投資家の目から見て、昨年2019年の日本株式市場はどのように映ったのだろうか。また、2020年はどのような見通しを立てているのだろうか。

そこで今回、スパークス・アセット・マネジメントによる「2019年の日本株式市場の振り返りと、2020年の展望に関する意識調査」が行われたので、その結果を紹介していきたい。

なお本調査は、2019年11月14日から16日にかけて、全国の20~79歳の投資経験者1000名を対象にして行われている。

※グラフありの元記事は下記同タイトルをクリックすることで見ることができます

今年が投資元年の“投資デビュー組” 投資家の14%、20代女性投資家では41%
全国の20~79歳の投資経験者1,000名(全回答者)を対象に、現在の投資状況について尋ねる調査が行われたところ、「現在、投資をしている」と回答した“現役投資家”は79.0%、「過去に投資をしていたが、現在はしていない」と回答した“投資離脱者”は21.0%だった。[図1]

[図1]



次に、投資の経験年数を尋ねる調査が行われたところ、現役投資家(790名)では、「今年、投資を始めた」が14.4%、「1~3年程度」が24.2%、「4~6年程度」が13.4%、「7~9年程度」が7.8%、「10年以上」が40.1%となった。

性年代別にみると、「今年、投資を始めた」と回答した人の割合が最も高かったのは、20代女性で41.2%だった。
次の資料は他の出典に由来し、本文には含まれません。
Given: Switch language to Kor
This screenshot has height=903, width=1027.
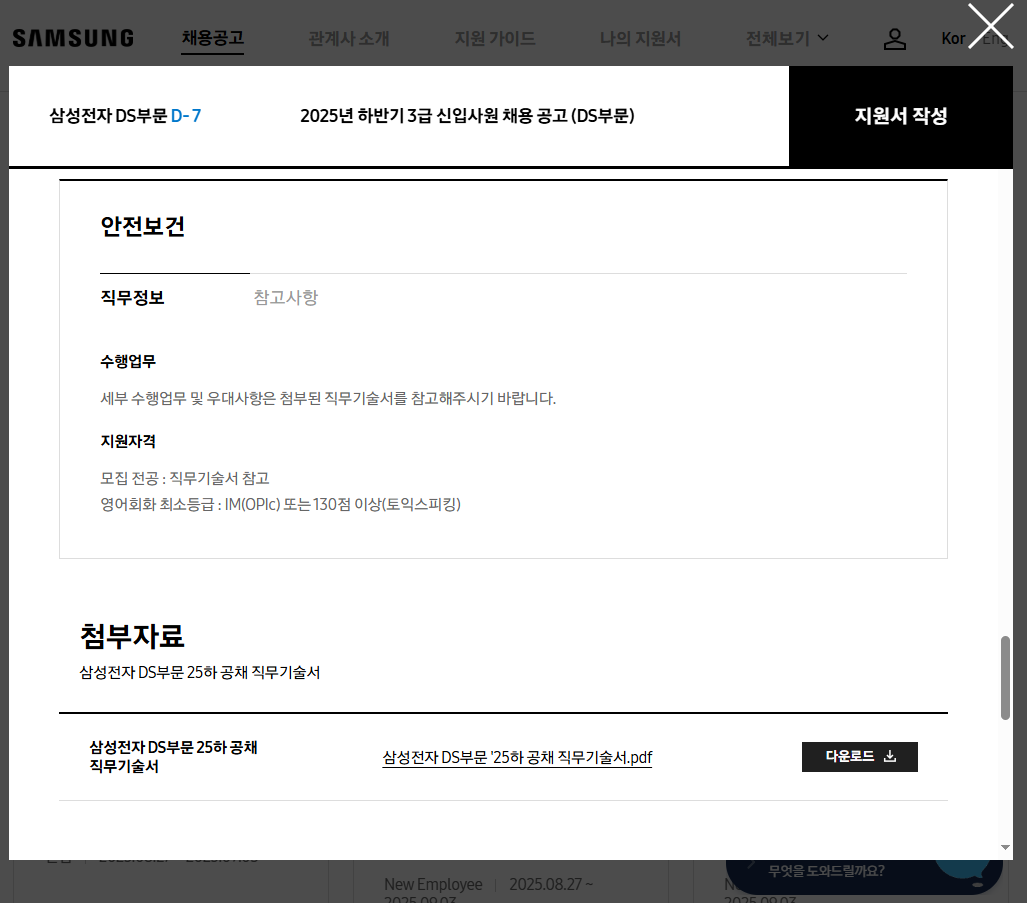Looking at the screenshot, I should point(953,39).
他の層と比べて、20代女性には“投資デビュー組”が多いことがわかった。[図2]

投資離脱者(210名)についてみると、投資の経験年数は、「1年未満」が20.5%、「1~3年程度」が24.3%で、合計した『3年以下で離脱』が44.8%だった。長期の投資を行わずに投資から離れてしまった人は少なくないようだ。また、「4~6年程度」は20.0%、「7~9年程度」は6.2%、「10年以上」は29.0%だった。[図3]

[図2]



[図3]



投資家の68%が「日本株式」に投資、「投資信託」を活用している投資家は50%
では、どのような金融資産が投資対象として人気なのだろうか。

現役投資家(790名)を対象に、現在投資している金融資産を尋ねる調査が行われたところ、「日本株式」(67.7%)が最も高く、次いで、「投資信託(「REIT」以外)」(49.9%)、「外貨(FXを含む)」(18.9%)、「外国株式」(13.2%)、「日本公社債(国債/地方債・社債など)」(10.9%)となった。投資対象としては日本株が人気のようだ。

性年代別にみると、「仮想通貨」は20代男性(24.7%)、「金(ゴールド)・プラチナ」は30代男性(15.9%)、「REIT」は60代・70代男性(18.7%)、「日本公社債」は50代女性(18.7%)が、それぞれ他の層と比べて高くなった。[図4]

[図4]



投資離脱者(210名)を対象に、過去に投資していた金融資産を尋ねる調査が行われたところ、「日本株式」(63.3%)が最も高く、以降、投資信託」(35.2%)、「外貨」(22.4%)、「日本公社債」(12.9%)、「外国株式」(9.0%)が続いた。[図5]

[図5]



共通ポイントで投資ができる“ポイント投資” 投資経験者の25%が利用、昨年調査から9ポイント上昇
次に、最近注目が集まっている各種投資方法について質問が投げかけられた。

全回答者(1,000名)に、共通ポイントなどで投資できる“ポイント投資”をしているか尋ねる調査が行われたところ、「している」は24.8%、「していないが、したいと思う」は34.6%、「したいと思わない」は40.6%となった。手軽に投資を始められるきっかけになることで注目されているポイント投資だが、すでに取り組んでいるという人は少なくないようだ。

年代別にみると、「している」と回答した人の割合は若い年代ほど高く、20代では43.5%だった。[図6]

[図6]



ポイント投資をしている人の割合を2018年の調査結果と比較すると、2018年16.2%→2019年24.8%と8.6ポイント上昇した。

年代別にみると、20代では2018年33.5%→2019年43.5%、30代では2018年20.5%→2019年36.0%と、どちらも10ポイント以上の上昇となった。若い年代では、ポイント投資の取り組みやすさを実感している人が増えているのではないだろうか。[図7]

[図7]



続いて、ロボットが資産運用を代行してくれる“ロボアドバイザー投資”をしているか尋ねる調査が行われたところ、「している」は8.2%、「していないが、したいと思う」は34.8%、「したいと思わない」は57.0%となった。AI(人工知能)を投資分野に応用したサービスであるロボアドについては、3人に1人が利用意向を示したものの、まだ広くは普及していないようだ。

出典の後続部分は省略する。